- **TASK REQUIREMENTS**: Copy out every record below exactly as written, but leave out any pictures.
*** Opening RECORDED INFORMATION ***
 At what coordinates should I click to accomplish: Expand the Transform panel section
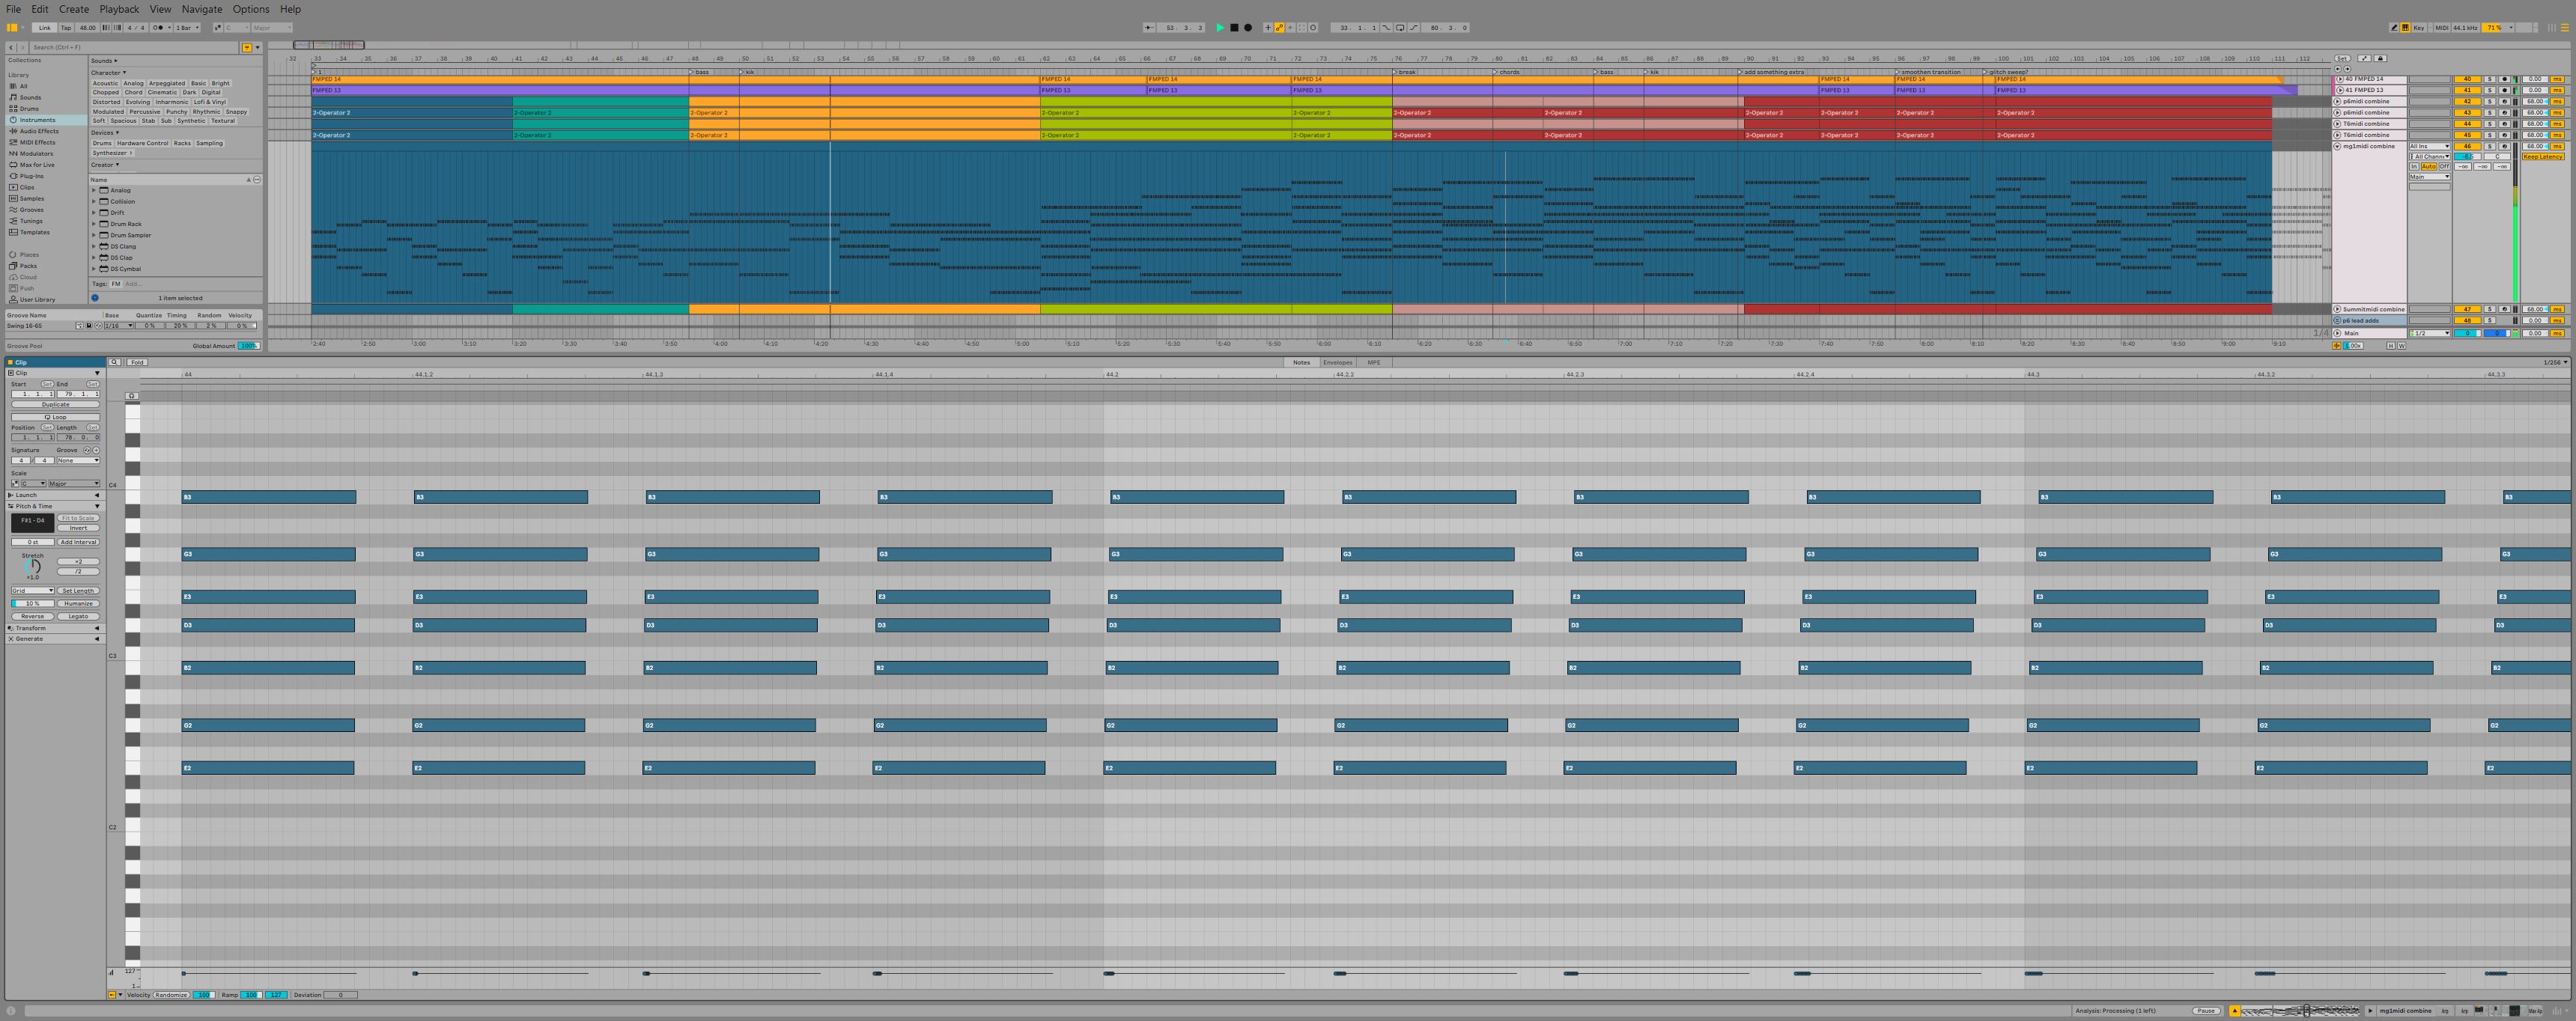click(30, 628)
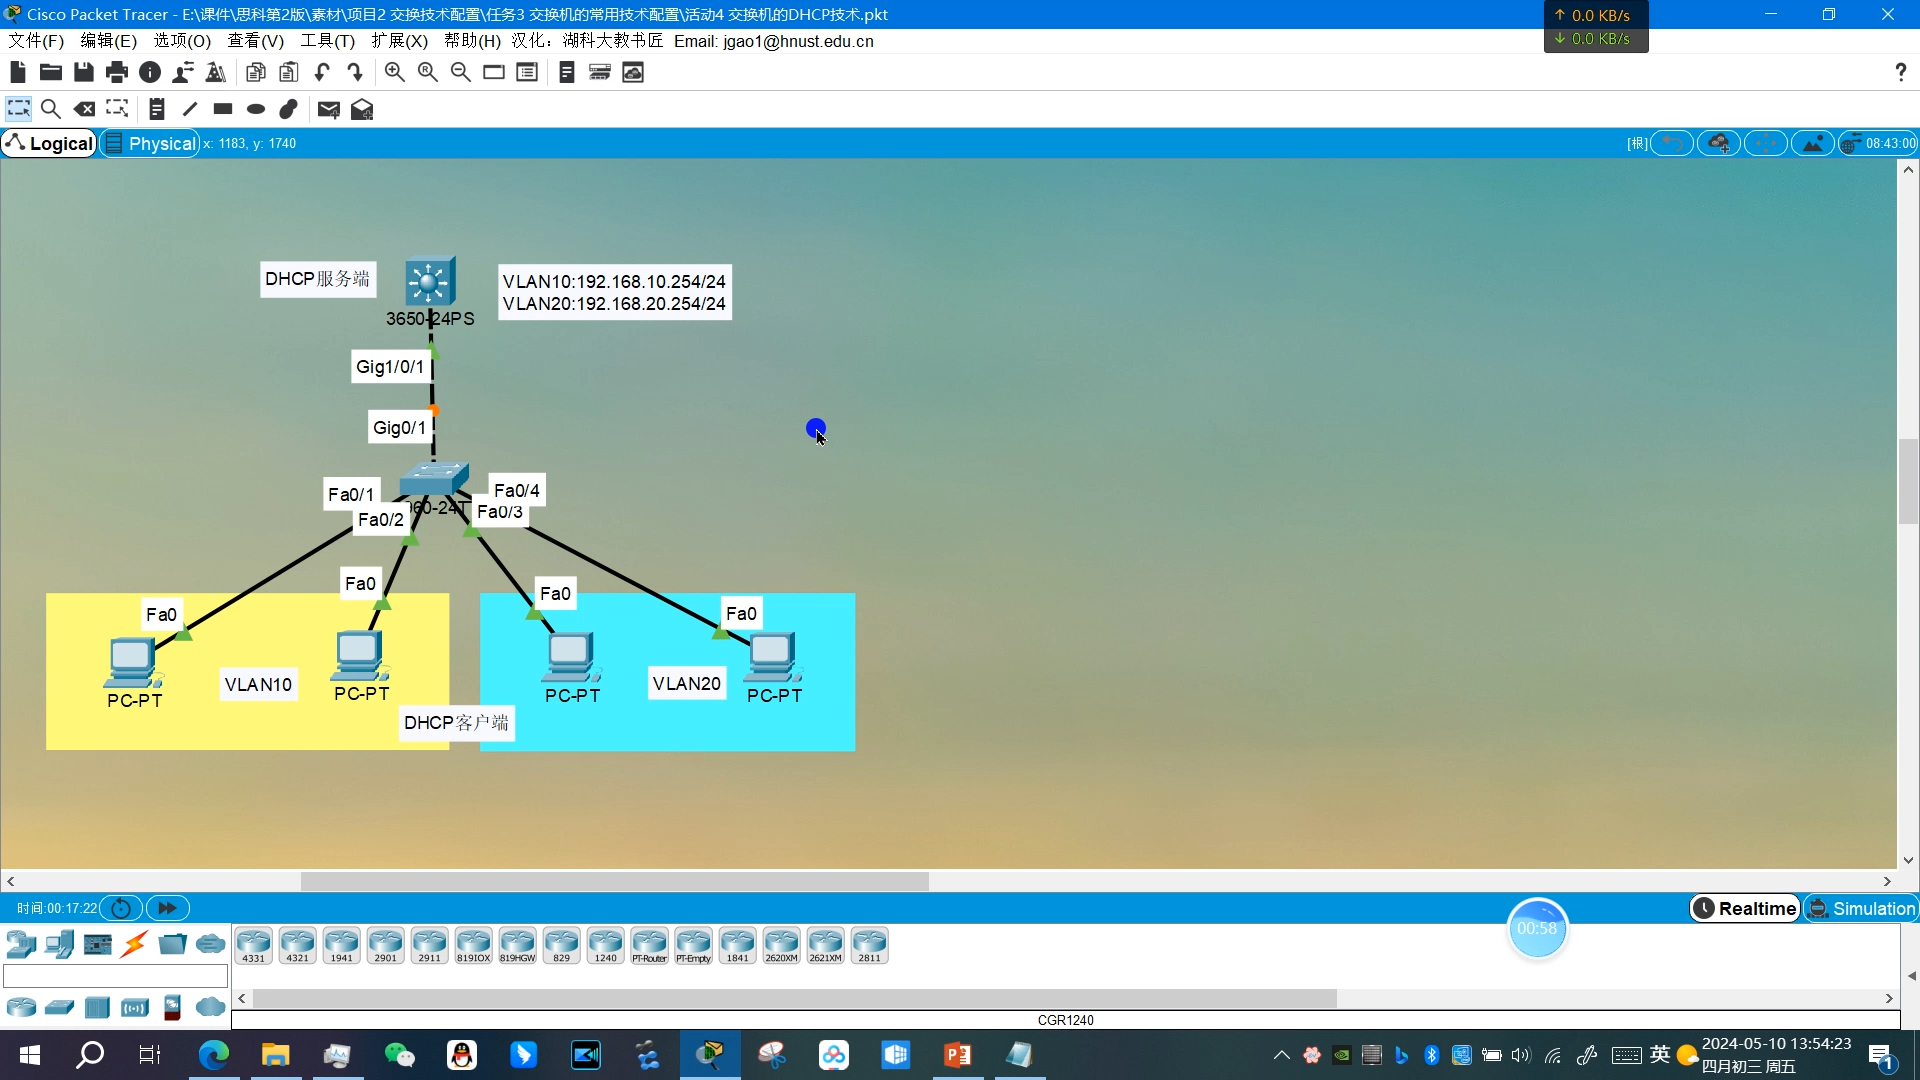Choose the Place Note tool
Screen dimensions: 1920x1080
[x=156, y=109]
*** Closing RECORDED INFORMATION ***
- **TASK RESPONSE**:
 At what coordinates should I click to accomplish: Expand the Transform panel section
click(30, 628)
Choose the Place Note tool
Screen dimensions: 1920x1080
[x=156, y=109]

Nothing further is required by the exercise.